In Zukunft wird es nur noch elektronische Module mit einer dreidimensionalen Packungsdichte geben – die Leiterplatte wandelt sich von der Platte zur dreidimensionalen Verbindungslösung. Hierbei übernimmt die Verbindungstechnologie neben der elektrischen und mechanischen Verbindung zusätzliche Aufgaben wie z.B. Wärmemanagement, HF und Miniaturisierung.

Dafür bieten die Österreicher eine Kombination von bestehenden mit neuen Technologien, die optimal aufeinander abgestimmt sind. So werden „Advanced Packaging“-Lösungen ermöglicht, die extrem kompakt und energieeffizient sind. Am Ende dieser Entwicklung steht dann idealerweise das All-in-one-Package.

Was kommt nach dem Gesetz von Moore?

Die fortschreitende Miniaturisierung führte Hannes Vorarberger, Group Manager R&D, weiter aus, gemäß der Frage „Was kommt nach dem Gesetz von Moore?“. Während man mit Anylayer-Leiterplatten und Substraten derzeit Leiterbahnbreiten von ca. 40 µm erreicht, geht der Trend in Richtung 10 µm und darunter.

Dafür werden neben subtraktiven auch additive Technologien wie MSAP (Modified Semi-Additive Process) genutzt.
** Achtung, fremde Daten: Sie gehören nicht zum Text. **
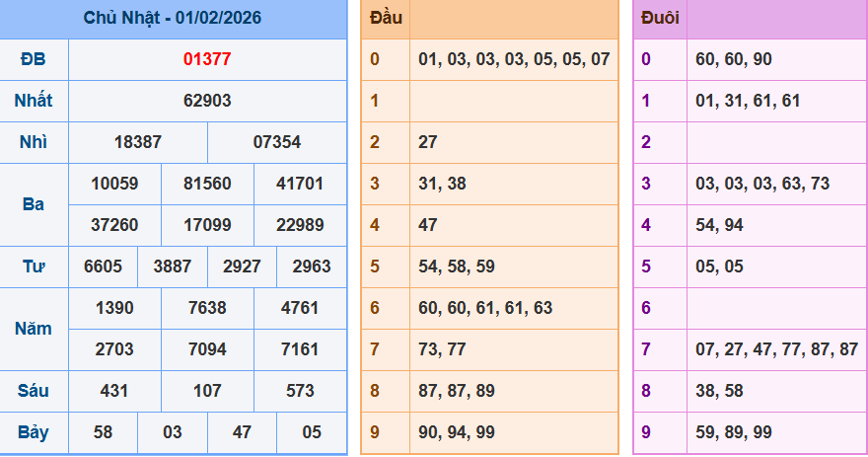Click the first prize number 62903

click(x=207, y=101)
Intensiv geforscht wird an bisher limitierenden Faktoren wie dem gezielten Ätzen oder der Rauheit der Kupferfolien, um die weitere Miniaturisierung voranzutreiben.

Vorarberger ist der Meinung, dass es zukünftig „ins Package hinein geht“. So werden in den nächsten zehn bis 15 Jahren die Technologie-Grenzen zwischen Substrat und Main Board verschwimmen.
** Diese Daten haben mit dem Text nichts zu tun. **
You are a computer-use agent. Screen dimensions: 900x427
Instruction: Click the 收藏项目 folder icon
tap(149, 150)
Anforderungen an die Basismaterialien

Die Leiterplatten-Technologie ist auch durch die steigenden Anforderungen an die Basismaterialien gekennzeichnet. Walter Pessl, Quality Supplier Engineering bei AT&S, betonte hier u.a. die steigenden thermischen Anforderungen, komplexeren Aufbauten, das Handling von verschiedenen Spannungen und Abständen sowie die Signalintegrität.
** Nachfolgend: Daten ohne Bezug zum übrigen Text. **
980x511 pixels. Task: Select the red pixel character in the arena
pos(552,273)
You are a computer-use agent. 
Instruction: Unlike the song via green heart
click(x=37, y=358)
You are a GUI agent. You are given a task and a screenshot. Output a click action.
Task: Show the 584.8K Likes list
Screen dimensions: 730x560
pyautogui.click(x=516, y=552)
Gerade Highspeed- und HF-Applikationen haben hier hohe Ansprüche. AT&S arbeitet daran, die maximalen Betriebstemperaturen (MOT) zu erhöhen (z.B. mit FR15 auf 150°C), die Löt-Zuverlässigkeit zu verbessern sowie die CAF (Conductive Anodic Filament)-Festigkeit zu erhöhen. Dafür wurden und werden umfangreiche Untersuchungen mit verschiedenen Materialien durchgeführt.